— Start Source records —

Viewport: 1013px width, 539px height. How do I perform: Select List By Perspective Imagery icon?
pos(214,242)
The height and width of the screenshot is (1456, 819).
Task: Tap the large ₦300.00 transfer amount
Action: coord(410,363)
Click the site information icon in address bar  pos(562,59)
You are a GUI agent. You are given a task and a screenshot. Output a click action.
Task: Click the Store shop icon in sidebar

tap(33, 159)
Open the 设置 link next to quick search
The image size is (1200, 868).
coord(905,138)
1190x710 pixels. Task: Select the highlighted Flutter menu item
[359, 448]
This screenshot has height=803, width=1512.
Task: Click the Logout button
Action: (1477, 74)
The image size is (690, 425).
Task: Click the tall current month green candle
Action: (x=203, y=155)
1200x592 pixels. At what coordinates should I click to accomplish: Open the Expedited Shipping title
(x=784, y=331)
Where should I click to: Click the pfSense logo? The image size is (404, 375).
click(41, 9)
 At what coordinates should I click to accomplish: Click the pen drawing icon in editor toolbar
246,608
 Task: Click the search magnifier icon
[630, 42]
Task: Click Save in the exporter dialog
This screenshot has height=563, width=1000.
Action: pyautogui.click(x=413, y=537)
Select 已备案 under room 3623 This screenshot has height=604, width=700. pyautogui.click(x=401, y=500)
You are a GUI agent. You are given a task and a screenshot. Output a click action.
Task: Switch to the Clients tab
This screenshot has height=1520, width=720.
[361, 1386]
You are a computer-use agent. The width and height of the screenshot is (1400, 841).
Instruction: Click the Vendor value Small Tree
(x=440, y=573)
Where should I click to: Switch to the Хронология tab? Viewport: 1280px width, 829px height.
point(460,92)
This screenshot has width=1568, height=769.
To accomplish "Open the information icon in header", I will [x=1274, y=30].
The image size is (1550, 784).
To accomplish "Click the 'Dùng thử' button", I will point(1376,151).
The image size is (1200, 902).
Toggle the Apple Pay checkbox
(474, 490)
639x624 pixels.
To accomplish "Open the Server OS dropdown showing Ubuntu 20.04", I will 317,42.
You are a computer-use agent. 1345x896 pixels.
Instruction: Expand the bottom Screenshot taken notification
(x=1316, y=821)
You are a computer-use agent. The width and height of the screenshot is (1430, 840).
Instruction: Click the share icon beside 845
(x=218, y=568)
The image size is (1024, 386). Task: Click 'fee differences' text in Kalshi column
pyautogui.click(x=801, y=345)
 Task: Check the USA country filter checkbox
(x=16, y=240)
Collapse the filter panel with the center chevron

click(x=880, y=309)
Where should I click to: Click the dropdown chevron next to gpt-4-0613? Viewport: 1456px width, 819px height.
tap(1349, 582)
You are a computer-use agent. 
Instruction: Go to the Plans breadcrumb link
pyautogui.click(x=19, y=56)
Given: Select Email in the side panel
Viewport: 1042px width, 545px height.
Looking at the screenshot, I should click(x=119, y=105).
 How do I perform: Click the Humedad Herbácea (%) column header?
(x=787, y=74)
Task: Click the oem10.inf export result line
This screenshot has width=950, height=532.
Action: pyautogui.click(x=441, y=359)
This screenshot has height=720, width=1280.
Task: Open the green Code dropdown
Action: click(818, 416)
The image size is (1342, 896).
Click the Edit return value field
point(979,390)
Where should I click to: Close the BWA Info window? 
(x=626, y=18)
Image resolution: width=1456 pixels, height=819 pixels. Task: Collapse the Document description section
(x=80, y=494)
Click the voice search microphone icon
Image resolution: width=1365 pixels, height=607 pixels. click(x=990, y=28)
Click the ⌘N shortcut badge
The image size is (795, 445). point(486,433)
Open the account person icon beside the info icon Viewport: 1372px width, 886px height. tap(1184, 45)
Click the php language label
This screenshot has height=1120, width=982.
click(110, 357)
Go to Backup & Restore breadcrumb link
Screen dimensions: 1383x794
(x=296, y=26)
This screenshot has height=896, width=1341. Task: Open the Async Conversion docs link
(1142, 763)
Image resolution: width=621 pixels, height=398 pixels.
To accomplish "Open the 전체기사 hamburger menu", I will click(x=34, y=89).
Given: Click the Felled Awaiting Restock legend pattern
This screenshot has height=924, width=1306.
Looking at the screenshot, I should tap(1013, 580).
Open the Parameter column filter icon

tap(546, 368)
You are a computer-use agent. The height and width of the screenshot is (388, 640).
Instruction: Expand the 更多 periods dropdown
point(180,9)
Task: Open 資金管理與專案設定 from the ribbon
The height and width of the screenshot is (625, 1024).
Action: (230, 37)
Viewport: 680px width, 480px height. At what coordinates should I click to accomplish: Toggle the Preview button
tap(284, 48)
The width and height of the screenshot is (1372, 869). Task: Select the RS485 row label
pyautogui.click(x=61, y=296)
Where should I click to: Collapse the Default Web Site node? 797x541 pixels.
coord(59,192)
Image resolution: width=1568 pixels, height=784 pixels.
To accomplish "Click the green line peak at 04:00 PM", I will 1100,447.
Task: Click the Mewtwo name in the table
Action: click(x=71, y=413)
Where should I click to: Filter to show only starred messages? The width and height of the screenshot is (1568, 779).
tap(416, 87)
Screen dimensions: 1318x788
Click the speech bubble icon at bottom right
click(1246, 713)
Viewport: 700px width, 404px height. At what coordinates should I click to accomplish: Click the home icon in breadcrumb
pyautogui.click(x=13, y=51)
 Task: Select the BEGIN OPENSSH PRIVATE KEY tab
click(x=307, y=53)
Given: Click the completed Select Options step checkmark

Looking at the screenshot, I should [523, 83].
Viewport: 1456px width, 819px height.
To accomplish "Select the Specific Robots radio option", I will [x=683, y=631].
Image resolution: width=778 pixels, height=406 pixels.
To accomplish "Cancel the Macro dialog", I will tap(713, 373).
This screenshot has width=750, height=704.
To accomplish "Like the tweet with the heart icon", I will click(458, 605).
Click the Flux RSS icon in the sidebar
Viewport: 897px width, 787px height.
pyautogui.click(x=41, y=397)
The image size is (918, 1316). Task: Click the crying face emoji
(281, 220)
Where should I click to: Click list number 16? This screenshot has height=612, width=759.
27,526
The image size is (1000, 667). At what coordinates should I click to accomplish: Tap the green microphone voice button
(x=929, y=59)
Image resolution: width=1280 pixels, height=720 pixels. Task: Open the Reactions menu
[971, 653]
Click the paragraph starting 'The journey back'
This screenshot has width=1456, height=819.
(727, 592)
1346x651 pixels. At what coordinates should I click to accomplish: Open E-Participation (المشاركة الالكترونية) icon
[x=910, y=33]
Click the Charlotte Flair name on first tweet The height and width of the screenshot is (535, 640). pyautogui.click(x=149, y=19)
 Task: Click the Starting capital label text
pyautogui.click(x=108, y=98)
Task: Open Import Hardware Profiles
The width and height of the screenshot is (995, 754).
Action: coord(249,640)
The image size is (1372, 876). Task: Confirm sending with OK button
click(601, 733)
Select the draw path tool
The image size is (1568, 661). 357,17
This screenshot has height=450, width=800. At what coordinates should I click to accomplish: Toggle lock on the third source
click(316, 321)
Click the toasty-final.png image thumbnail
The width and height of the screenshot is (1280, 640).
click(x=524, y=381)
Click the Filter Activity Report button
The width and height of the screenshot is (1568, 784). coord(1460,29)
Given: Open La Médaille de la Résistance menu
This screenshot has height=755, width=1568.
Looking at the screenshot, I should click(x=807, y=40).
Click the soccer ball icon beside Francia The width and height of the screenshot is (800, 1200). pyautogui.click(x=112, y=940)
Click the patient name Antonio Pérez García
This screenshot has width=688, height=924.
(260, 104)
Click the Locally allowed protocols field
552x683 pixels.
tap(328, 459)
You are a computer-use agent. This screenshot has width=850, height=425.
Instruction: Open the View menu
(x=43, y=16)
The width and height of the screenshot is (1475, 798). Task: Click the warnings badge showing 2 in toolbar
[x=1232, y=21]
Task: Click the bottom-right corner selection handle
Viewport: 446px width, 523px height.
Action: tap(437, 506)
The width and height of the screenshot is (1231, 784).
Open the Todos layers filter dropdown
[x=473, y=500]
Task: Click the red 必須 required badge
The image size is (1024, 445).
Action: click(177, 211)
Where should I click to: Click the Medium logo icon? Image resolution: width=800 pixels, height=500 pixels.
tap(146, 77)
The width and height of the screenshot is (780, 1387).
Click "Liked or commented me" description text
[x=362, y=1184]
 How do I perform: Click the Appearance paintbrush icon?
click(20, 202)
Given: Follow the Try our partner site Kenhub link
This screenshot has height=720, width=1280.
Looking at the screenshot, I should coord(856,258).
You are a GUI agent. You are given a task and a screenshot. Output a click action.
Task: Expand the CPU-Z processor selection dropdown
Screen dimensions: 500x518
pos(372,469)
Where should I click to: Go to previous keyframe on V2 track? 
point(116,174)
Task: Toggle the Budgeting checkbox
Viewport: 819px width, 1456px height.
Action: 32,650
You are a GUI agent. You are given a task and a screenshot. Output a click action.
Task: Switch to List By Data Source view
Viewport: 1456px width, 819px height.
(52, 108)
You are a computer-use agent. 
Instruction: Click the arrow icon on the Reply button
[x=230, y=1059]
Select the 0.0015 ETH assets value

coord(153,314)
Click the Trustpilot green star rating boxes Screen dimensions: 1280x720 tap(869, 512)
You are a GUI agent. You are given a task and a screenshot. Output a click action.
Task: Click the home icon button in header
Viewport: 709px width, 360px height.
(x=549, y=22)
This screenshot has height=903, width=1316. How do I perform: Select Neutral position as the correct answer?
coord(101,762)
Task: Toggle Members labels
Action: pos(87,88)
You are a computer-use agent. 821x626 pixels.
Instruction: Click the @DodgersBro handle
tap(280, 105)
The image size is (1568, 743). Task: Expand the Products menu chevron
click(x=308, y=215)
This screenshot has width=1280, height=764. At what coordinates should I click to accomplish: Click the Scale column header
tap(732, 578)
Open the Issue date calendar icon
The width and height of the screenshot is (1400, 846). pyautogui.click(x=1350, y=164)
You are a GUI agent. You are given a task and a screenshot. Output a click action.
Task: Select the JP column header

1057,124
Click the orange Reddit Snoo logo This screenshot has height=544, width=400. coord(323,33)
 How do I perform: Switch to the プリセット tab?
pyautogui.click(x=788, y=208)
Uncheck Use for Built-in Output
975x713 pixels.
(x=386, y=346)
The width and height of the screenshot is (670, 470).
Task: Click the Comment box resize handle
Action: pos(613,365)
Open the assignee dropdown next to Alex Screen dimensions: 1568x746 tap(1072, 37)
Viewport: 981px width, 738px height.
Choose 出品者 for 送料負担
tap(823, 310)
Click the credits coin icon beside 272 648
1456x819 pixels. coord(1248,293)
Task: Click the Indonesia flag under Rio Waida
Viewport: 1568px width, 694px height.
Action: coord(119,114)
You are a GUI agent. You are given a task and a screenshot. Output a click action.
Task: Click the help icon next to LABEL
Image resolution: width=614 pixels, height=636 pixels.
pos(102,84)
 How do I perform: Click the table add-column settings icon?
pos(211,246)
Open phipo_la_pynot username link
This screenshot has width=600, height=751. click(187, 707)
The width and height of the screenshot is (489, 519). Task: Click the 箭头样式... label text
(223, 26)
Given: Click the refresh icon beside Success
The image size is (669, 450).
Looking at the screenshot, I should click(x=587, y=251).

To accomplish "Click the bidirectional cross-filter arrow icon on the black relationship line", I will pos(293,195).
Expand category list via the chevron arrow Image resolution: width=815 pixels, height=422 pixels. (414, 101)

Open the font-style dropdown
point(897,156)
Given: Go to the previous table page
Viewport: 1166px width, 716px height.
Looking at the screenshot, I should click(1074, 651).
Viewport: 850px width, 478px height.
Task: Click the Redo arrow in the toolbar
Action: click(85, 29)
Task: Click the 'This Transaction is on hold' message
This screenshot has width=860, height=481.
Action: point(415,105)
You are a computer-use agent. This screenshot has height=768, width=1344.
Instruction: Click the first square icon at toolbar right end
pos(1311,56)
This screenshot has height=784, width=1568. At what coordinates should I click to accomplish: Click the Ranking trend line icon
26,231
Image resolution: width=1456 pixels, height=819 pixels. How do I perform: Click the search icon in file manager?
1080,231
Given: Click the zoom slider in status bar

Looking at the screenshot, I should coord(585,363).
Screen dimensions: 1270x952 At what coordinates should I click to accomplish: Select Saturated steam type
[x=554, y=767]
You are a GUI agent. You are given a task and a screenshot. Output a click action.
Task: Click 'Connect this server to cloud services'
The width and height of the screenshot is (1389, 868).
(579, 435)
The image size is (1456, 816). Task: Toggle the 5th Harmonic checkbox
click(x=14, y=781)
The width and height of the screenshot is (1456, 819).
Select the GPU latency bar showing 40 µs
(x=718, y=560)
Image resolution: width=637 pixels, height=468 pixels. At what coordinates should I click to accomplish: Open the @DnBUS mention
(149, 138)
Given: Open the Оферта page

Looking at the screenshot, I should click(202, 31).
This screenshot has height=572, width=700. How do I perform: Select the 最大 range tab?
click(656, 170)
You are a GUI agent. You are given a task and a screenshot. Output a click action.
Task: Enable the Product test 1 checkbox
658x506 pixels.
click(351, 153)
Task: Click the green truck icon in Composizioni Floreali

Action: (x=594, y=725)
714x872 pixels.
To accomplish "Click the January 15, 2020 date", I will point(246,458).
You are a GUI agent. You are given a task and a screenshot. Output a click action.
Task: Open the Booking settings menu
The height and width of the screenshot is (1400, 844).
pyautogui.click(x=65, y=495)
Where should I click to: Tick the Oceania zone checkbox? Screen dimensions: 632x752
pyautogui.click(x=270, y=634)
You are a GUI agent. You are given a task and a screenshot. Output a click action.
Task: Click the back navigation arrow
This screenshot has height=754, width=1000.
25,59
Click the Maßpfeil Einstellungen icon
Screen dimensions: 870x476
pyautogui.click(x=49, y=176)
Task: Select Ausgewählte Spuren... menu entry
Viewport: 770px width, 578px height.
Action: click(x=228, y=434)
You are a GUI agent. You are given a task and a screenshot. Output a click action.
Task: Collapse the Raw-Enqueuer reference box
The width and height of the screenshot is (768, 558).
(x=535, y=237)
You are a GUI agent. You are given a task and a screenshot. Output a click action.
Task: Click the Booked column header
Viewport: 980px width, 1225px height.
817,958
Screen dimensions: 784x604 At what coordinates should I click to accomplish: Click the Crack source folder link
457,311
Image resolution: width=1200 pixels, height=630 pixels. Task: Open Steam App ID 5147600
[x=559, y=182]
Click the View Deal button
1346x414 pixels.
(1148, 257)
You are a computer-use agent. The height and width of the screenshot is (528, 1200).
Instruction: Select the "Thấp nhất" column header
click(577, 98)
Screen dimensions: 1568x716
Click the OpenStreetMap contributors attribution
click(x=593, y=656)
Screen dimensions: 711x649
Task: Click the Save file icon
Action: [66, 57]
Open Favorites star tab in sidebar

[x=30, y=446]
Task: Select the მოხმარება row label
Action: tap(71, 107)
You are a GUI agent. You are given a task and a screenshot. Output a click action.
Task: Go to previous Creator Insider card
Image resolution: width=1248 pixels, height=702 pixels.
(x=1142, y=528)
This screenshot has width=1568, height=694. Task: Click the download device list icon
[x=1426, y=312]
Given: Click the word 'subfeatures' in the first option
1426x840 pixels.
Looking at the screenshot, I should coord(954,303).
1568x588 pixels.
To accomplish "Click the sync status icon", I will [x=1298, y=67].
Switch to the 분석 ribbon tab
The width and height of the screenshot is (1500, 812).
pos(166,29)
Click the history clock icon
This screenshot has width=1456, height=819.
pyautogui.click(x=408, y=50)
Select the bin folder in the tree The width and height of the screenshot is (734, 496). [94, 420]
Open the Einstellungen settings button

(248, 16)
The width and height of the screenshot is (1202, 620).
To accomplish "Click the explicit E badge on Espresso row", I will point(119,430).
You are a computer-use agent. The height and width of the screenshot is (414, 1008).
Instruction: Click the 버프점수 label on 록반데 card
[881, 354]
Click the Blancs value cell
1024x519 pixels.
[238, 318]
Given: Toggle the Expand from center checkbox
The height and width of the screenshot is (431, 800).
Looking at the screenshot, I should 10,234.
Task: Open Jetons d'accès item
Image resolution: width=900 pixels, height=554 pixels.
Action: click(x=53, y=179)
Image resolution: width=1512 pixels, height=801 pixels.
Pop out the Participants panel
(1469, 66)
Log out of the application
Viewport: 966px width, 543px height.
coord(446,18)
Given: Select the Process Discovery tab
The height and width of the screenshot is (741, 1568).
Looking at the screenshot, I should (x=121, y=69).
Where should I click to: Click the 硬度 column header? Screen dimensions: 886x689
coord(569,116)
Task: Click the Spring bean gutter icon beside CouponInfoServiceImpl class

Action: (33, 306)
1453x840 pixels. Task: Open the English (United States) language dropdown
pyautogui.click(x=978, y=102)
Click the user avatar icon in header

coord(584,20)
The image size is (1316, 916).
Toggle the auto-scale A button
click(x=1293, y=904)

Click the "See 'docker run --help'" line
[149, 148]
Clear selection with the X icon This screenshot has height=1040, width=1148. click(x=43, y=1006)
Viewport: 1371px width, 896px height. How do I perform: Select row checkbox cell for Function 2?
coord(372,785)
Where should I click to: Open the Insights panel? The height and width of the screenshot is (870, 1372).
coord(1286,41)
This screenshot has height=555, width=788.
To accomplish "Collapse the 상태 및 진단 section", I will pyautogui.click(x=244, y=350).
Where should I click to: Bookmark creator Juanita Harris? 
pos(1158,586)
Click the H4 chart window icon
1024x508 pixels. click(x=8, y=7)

— End Source records —

▶ What to work on:
In the part that opens with the line containing "Where should I click to: Filter" and closes with the line containing "(x=929, y=59)", replace "speech bubble" with "chat bubble" and leave everything else the same. Write out only those lines.

▶ Answer for this exercise:
Where should I click to: Filter to show only starred messages? The width and height of the screenshot is (1568, 779).
tap(416, 87)
Screen dimensions: 1318x788
Click the chat bubble icon at bottom right
click(1246, 713)
Viewport: 700px width, 404px height. At what coordinates should I click to accomplish: Click the home icon in breadcrumb
pyautogui.click(x=13, y=51)
 Task: Select the BEGIN OPENSSH PRIVATE KEY tab
click(x=307, y=53)
Given: Click the completed Select Options step checkmark

Looking at the screenshot, I should [523, 83].
Viewport: 1456px width, 819px height.
To accomplish "Select the Specific Robots radio option", I will [x=683, y=631].
Image resolution: width=778 pixels, height=406 pixels.
To accomplish "Cancel the Macro dialog", I will tap(713, 373).
This screenshot has width=750, height=704.
To accomplish "Like the tweet with the heart icon", I will click(458, 605).
Click the Flux RSS icon in the sidebar
Viewport: 897px width, 787px height.
pyautogui.click(x=41, y=397)
The image size is (918, 1316). Task: Click the crying face emoji
(281, 220)
Where should I click to: Click list number 16? This screenshot has height=612, width=759.
27,526
The image size is (1000, 667). At what coordinates should I click to accomplish: Tap the green microphone voice button
(x=929, y=59)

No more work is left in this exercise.